For anyone who's had to debug cross-browser issues, this was like showing us the path to The Promised Land.

Throw in some syntactic sugar, add convenience methods, and add some pretty awesome tools to handle asynchronous programming challenges, and you have jQuery only 6 years later -- the de facto javascript library for every browser and every platform

Today, I'm at the second day of jQuery Conference 2012 in San Francisco with 600 fellow coders. After a marathon day yesterday that went on until the hackathon ended at 10pm, here's some of the highlights:

  • jQuery 1.9 will be released in early 2013
  • jQuery 2.0 will be released in early 2013
  • what's the difference? Well, 2.0 no longer supports IE6, IE7 or IE8! It is promised to be smaller, faster, and smarter. Need to support IE6/7/8? Keep using 1.9. The API's will be identical, so you can simply conditionally load 1.9 or 2.0.
  • thanks to shorter codepaths to querySelectorAll and matchesSelector, the Sizzle selector engine has made a 5-10% improvement in overall speed, which is great, because that's where most time is spent.
  • Sizzle's find('#byId') function has achieved a 300% improvement in speed!
  • might be wrong here, but I think that it's the node.js grunt build system that is used to slim down the jQuery.js file so you can removed modules that you don't use; anyways, documentation is in the README
  • on that note, there's some improved support for hand-rolling customized versions of jQuery so you can weed out what you don't need. Be sure to check out the alpha at http://jquerymobile.com/download-builder to hand-roll your own jQueryMoble.js file. Modularity!
  • jQueryMobile has faster listviews, and a new highly flexible popup data-role
  • jQuery-ui 1.9 will have an accordion, autocomplete, tabs, better menu items, tooltips, and a spinner (numerical chooser)

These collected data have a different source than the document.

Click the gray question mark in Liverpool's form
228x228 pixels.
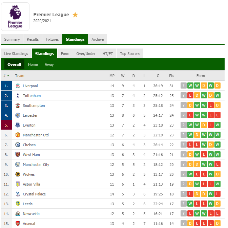(184, 86)
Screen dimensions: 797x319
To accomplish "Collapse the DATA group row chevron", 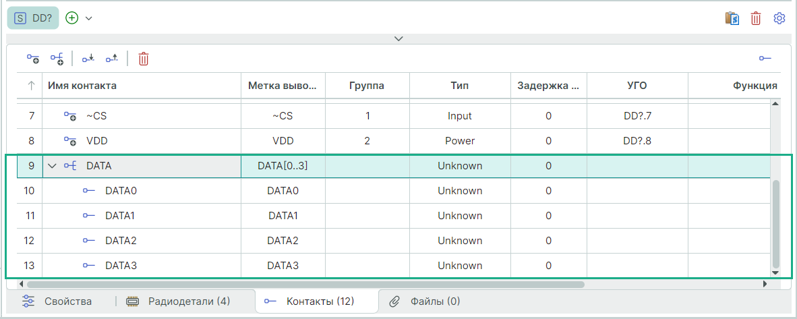I will 53,166.
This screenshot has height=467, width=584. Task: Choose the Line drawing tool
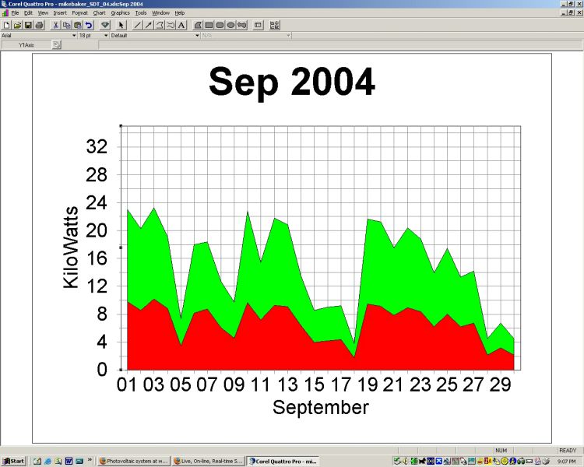tap(138, 25)
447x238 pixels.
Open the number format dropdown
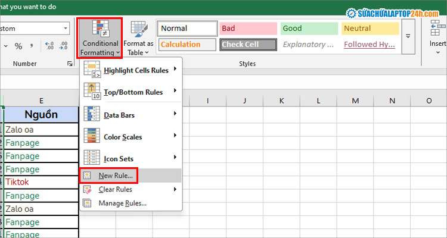66,28
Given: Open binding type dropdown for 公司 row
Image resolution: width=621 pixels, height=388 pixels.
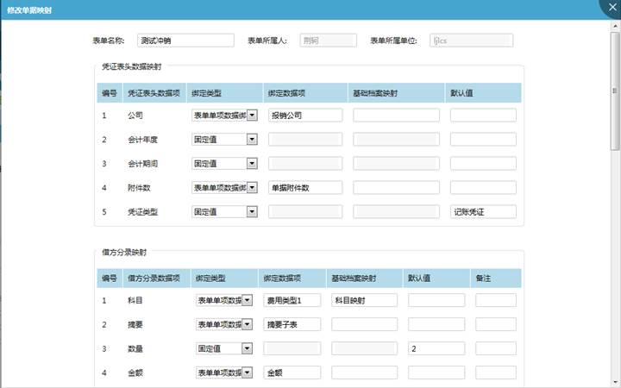Looking at the screenshot, I should tap(252, 116).
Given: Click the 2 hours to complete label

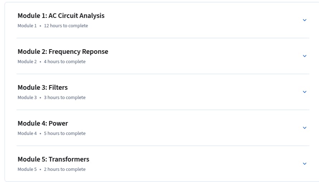Looking at the screenshot, I should pos(65,169).
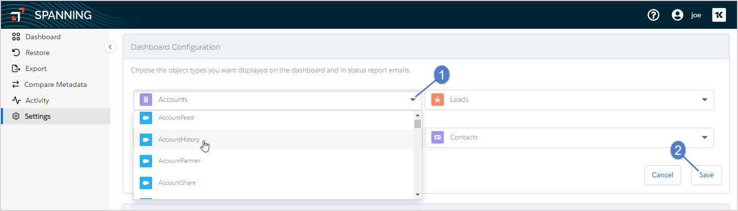Image resolution: width=738 pixels, height=211 pixels.
Task: Expand the Accounts dropdown arrow
Action: click(413, 100)
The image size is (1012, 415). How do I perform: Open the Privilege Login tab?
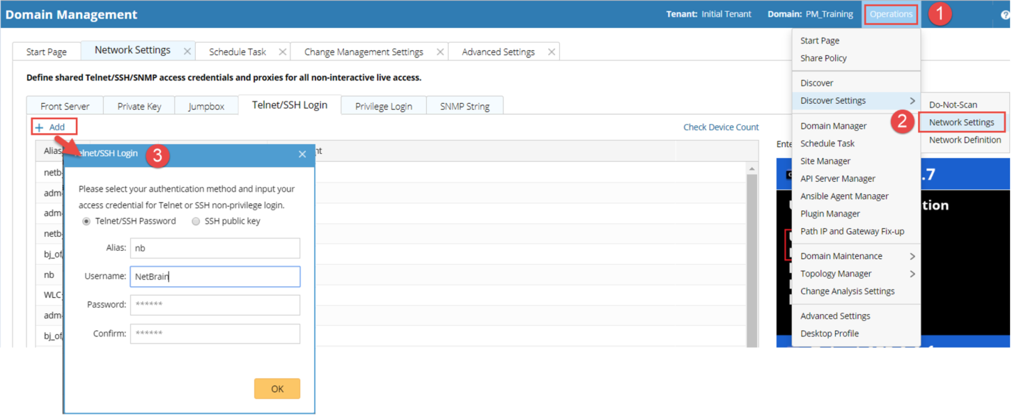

Finally, consider joining the jQuery Foundation. As we all know, free software isn't really free, and a buck or two from each of us 7,000,000 developers who visit http://api.jquery.org each month surely get a boost in their daily productivity at work, so why not give back a bit?

Or, better yet, convince your boss to pay for it and plant a cool jQuery sponsor icon on your website.

Monday 4 June 2012

Lenovo W520 Thinkpad Review

I bought this laptop a few months ago, mainly because of its full-sized keyboard and its reputation for quality. Here's some notes if you're considering one.

First, a few details. I got a dual-drive RAID-ed model, with the second drive in the DVD drive bay. It's got a quad-core i7, and takes up to 32GB of RAM. Crazy. I ordered it with 4GB of RAM, and bumped it up to 16GB of RAM after purchase. 32GB is a crazy amount of memory, and those 8GB sticks are quite expensive right now. I did splurge for a 128GB SSD drive that fits into a peripheral mSata slot, once shipped to Canada it was about $200. I renstalled Windows 7 on it and it smokes.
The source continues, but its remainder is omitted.